- Sus instrucciones
Reproduzca sin alteración alguna las líneas de los registros que van desde la que contiene "Given: Click lightning" hasta la que contiene "Looking at the", ambas incluidas.

- Material proporcionado
----

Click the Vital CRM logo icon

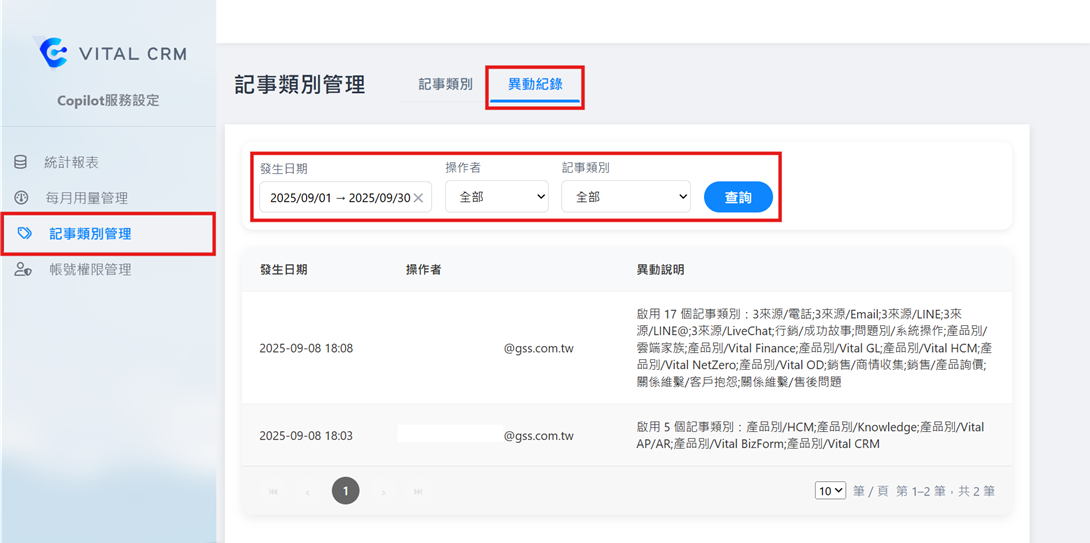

----

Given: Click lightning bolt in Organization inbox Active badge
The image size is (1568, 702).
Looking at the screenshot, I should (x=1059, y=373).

----

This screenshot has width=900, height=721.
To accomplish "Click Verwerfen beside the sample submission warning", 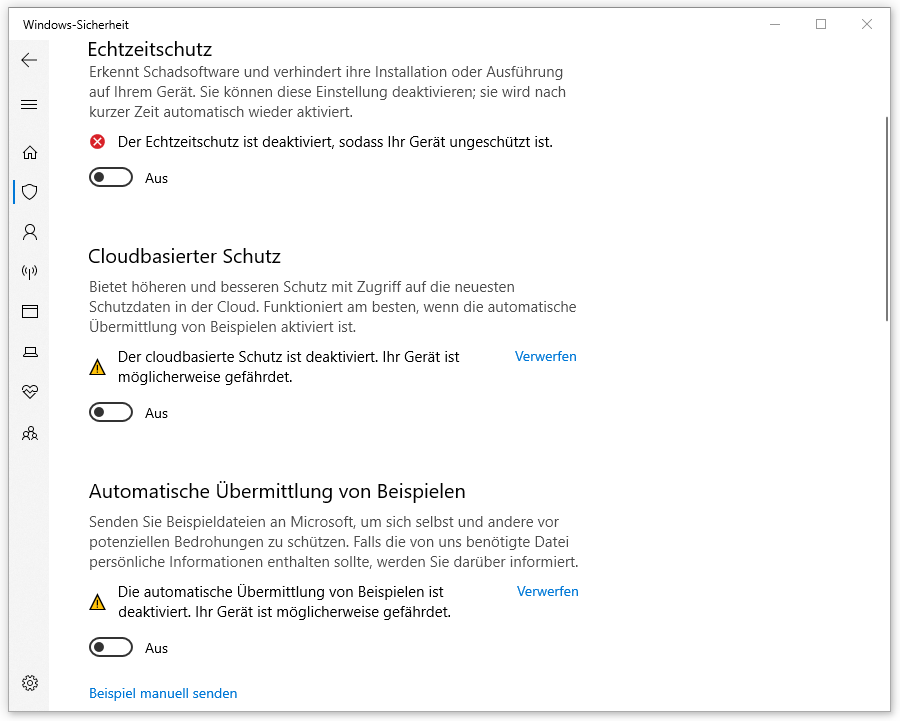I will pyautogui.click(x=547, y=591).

----

- Respuesta al ejercicio
Given: Click lightning bolt in Organization inbox Active badge
The image size is (1568, 702).
Looking at the screenshot, I should (x=1059, y=373).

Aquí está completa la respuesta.